15th/16th C, Northern Elm, Shanxi. Beautifully carved; original iron pulls and hand-hammered nails; good condition. 84″ w, 24″ d, 30.5″ h
This table exhibits an early traditional style and construction. The top is made of a floating panel for adjusting to changing climate, and is attached to the frame members with standard mitered, mortise-and-tenon joints. The legs are visibly tenoned through to the top.
The table has three drawers below the top, and four “taohuan” panels below these drawers. (“Taohuan” is the general Chinese term for narrow, usually horizontally oriented decorative panels associated with early style traditional furniture in China).
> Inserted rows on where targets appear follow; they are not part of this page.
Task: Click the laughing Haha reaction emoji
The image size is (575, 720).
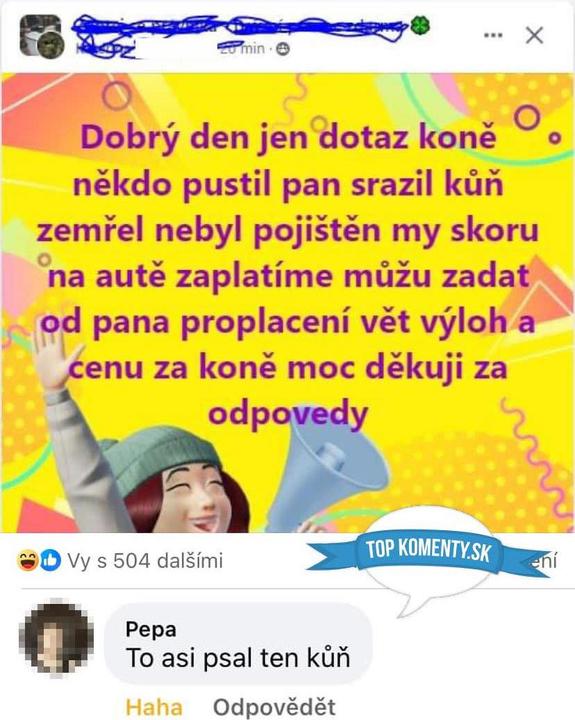Action: pyautogui.click(x=27, y=560)
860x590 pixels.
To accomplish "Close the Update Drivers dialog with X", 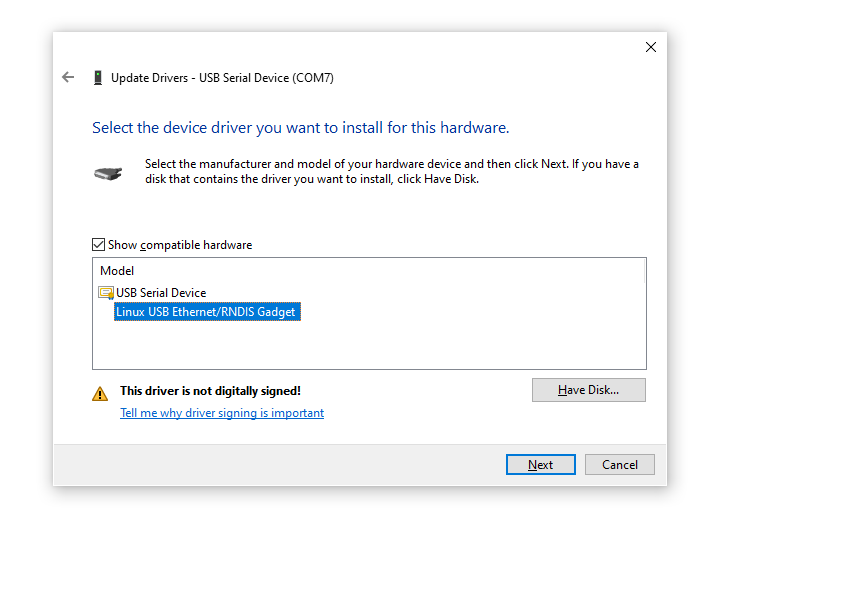I will pos(650,47).
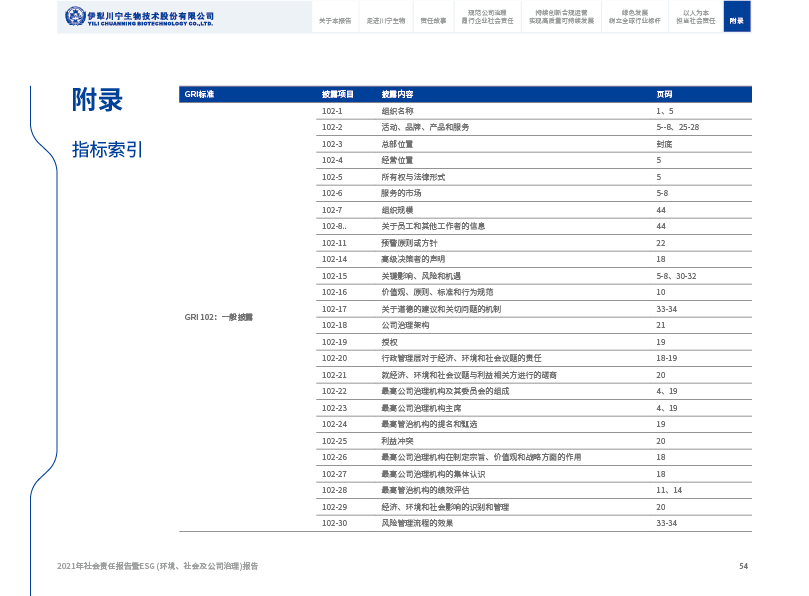The width and height of the screenshot is (809, 596).
Task: Select the 102-1 组织名称 row
Action: coord(397,111)
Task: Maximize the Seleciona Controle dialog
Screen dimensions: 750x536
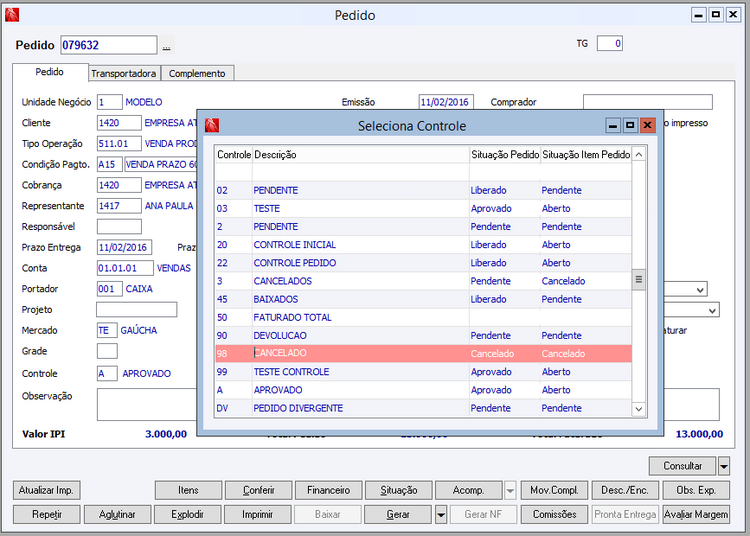Action: click(x=630, y=125)

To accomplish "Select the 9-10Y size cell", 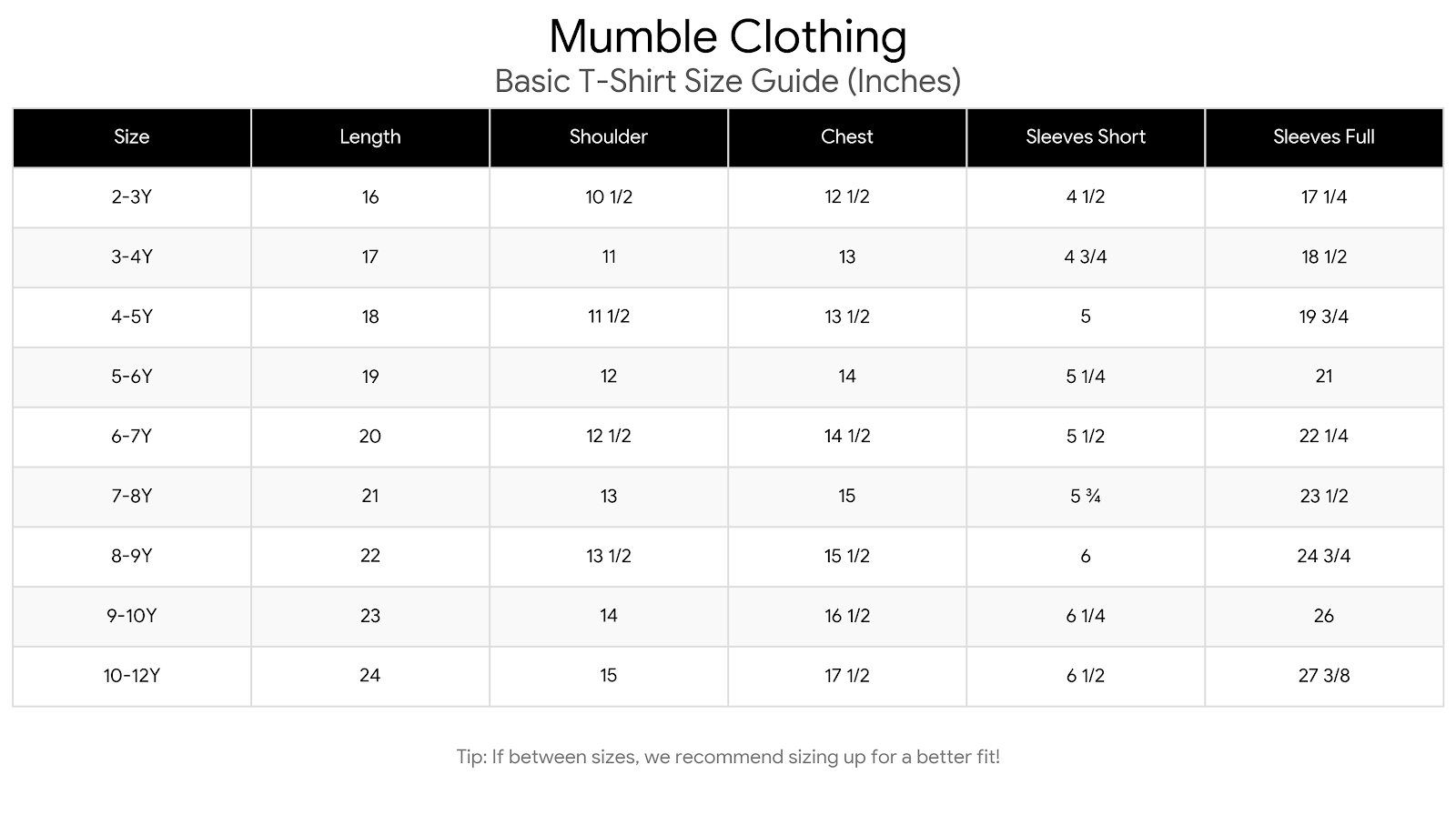I will tap(132, 616).
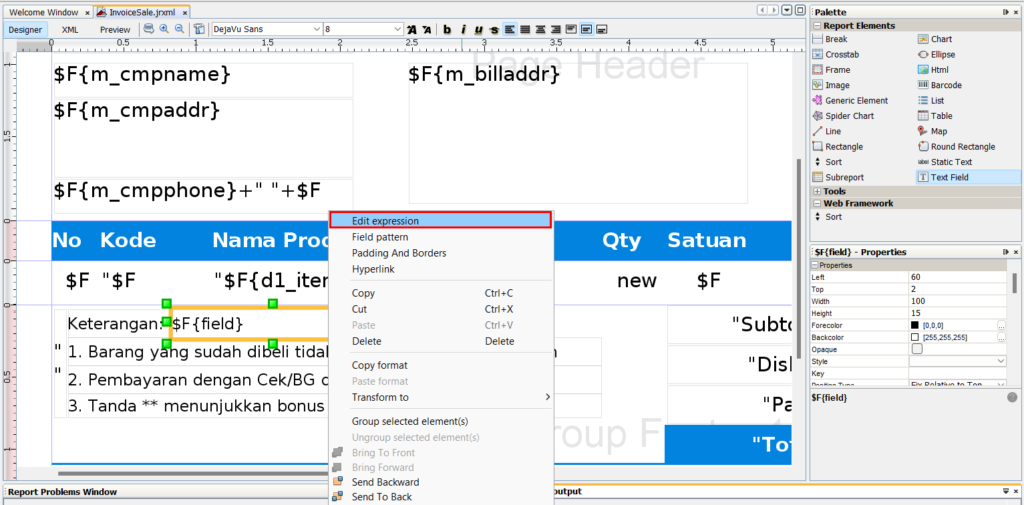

Each drawer front has a panel carved with a recessed oblong-shaped design with cusps and beading around the edge. The spindly iron drawer-pulls are original. The taohuan panels have beaded borders and lobed ends, with each one decorated with a carved rosette in the middle. The drawers and taohuan panels are separated by “sword ridge” molded stretchers and same shape struts. Scattered around the drawers and the taohuan panels are hand-hammered boss-head nails. The apron stretches from a long narrow center to a wide floriated apron-head at each end. The long spandrels along the legs have floriated edges. Each end of the table has a recessed panel and double stretchers between the legs.
The original dark lacquer on the table top has faded, leaving patches of it scattered around the top, exposing the natural color of the wood deepened and became richer polished with natural tree lacquer. Nothing has been done to compromise this piece since it was found in Shanxi and brought to Beijing.